Wieczorną zabawę prowadził zespół „Baflo”.
Nas ogromnie cieszy fakt, że jednym z
organizatorów było Stowarzyszenie „Nadbużańskie
Pogranicze”. Stowarzyszenie zarejestrowane w kwietniu tego roku
podjęło dynamiczne działania aby impreza wypadła jak najlepiej. W
ramach swojej działalności pozyskało środki na współfinansowanie
tegorocznego „Dnia Suma”. Mamy nadzieję, że realizacja
kolejnych projektów przez Stowarzyszenie „Nadbużańskie
Pogranicze” to tylko kwestia czasu..
Niezwykłą gościnność okazali mieszkańcy Prehoryłego.
W świetlicy wiejskiej (dawnej szkole pamiętającej carskie czasy) częstowali przybyłych gości
potrawami z mięs, sałatkami, wypiekami oraz rybami przyrządzonymi na różne sposoby.
Przed budynkiem mogliśmy zjeść wyśmienitą grochówkę z kuchni polowej, przygotowaną przez naszego kolegę Błażeja Zapałę.
Serdeczne podziękowania mieszkańcom Prehoryłego za
gościnność i zaangażowanie w organizację imprezy składam na ręce
Sołtysa Pana Henryka Kobla oraz Radnego a zarazem Prezesa
Stowarzyszenia „Nadbużańskie Pogranicze” Pana Andrzeja
Barana.
Austriacki słup graniczny – krzyż przydrożny w Prehoryłem.
W wyniku
pierwszego rozbioru Polski w 1772 roku Kryłów i sąsiednie
miejscowości, podobnie jak cała południowa Lubelszczyzna znalazły się w
zaborze austriackim. Zabór austriacki trwał na naszym terenie do
roku 1809, kiedy to po wojnie Księstwa Warszawskiego z Austrią zaborca
ten wycował się z Lubelszczyzny na południe od Kryłowa. Wtedy też na
ponad sto lat ukształtowała się ta granica.
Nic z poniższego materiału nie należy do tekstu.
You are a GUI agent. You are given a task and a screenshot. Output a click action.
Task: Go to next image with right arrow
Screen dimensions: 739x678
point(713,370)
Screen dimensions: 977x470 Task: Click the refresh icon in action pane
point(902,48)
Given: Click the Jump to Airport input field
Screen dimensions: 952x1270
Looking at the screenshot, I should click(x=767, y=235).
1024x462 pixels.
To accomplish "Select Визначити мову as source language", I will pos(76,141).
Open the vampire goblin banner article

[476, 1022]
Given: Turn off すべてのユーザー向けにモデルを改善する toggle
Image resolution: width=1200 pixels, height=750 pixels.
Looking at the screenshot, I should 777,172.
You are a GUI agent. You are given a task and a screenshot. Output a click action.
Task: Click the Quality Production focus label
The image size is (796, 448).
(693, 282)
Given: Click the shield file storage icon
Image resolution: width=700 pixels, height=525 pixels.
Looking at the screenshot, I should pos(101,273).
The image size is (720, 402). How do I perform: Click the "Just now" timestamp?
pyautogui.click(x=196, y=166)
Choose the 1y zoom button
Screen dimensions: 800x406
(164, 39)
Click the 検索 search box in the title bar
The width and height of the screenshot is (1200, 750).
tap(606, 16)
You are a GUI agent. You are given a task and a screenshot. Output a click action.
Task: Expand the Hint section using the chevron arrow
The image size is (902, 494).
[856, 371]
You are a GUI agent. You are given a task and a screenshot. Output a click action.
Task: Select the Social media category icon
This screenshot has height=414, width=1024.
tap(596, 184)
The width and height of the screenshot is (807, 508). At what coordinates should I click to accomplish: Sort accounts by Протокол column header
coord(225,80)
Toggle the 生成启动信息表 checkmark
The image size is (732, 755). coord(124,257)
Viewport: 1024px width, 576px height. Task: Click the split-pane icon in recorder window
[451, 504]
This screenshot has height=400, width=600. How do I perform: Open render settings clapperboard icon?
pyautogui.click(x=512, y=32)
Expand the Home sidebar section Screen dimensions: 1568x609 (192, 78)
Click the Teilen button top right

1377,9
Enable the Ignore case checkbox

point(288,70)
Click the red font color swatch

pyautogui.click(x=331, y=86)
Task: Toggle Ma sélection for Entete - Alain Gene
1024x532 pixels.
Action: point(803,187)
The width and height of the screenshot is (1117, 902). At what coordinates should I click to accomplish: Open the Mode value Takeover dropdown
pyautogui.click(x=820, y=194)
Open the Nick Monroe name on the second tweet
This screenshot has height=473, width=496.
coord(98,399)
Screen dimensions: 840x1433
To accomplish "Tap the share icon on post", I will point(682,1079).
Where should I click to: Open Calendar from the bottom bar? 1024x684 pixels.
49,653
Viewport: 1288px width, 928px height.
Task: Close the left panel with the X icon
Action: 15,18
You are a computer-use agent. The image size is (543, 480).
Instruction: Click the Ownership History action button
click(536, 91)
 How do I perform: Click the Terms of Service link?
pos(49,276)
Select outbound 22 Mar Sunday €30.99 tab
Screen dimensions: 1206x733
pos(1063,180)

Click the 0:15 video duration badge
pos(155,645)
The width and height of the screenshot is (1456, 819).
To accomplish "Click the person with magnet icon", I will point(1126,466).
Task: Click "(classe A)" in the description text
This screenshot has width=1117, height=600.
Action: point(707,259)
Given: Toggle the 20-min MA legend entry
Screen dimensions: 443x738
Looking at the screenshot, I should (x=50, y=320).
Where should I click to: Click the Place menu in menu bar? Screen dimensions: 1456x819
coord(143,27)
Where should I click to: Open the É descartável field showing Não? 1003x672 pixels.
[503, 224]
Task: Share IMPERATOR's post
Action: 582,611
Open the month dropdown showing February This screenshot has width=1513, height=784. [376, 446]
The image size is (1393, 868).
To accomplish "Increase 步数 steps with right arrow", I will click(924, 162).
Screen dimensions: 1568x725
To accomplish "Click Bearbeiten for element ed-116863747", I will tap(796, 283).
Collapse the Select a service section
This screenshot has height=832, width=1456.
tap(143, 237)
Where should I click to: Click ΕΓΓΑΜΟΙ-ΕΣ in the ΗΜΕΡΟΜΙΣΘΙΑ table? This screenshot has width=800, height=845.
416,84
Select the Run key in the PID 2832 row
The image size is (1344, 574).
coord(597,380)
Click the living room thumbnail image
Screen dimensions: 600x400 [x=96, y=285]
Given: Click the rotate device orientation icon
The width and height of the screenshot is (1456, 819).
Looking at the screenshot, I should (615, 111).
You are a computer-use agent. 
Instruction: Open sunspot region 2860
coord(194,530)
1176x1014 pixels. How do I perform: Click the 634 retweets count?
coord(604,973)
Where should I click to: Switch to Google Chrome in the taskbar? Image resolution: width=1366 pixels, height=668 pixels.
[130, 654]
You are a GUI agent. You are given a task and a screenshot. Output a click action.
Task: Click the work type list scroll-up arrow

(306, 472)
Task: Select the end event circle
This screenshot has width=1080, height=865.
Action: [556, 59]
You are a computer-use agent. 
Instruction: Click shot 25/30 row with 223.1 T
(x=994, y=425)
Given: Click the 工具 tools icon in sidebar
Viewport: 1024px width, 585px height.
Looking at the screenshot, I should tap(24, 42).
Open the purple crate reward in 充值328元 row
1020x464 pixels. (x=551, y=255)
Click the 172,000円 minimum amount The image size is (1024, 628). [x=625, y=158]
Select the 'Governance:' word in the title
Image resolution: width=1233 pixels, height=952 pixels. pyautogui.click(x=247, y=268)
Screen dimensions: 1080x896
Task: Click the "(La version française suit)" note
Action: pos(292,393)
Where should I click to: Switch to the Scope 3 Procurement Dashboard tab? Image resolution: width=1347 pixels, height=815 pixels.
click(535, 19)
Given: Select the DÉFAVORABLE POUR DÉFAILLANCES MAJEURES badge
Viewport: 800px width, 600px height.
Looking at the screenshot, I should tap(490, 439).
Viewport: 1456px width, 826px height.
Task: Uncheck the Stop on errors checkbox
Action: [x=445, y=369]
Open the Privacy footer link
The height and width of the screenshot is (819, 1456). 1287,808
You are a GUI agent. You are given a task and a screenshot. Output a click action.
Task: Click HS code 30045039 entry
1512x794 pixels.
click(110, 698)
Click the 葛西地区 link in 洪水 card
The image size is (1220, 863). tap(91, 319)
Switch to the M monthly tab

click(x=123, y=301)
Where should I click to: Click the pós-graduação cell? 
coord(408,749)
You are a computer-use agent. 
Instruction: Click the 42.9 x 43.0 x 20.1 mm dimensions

Od 1815 roku była to granica między zaborcami.
Przebiegała ona przez
Zarękę dochodząc klinem do drogi Hołubie - Dołhobyczów, przy
czym Piaseczno było po stronie zaboru rosyjskiego a sąsiednie Szychtory
i Uhrynów pozostały dalej w zaborze austriackim. Zamieszczona
niżej mapa z 1910 roku pokazuje przebieg tego odcinka granicy.
Linię graniczną wyznaczały
słupy. Po zakończeniu pierwszej wojny światowej jeden z takich
słupów granicznych trafił na posesję Pana Greli w Prehoryłem.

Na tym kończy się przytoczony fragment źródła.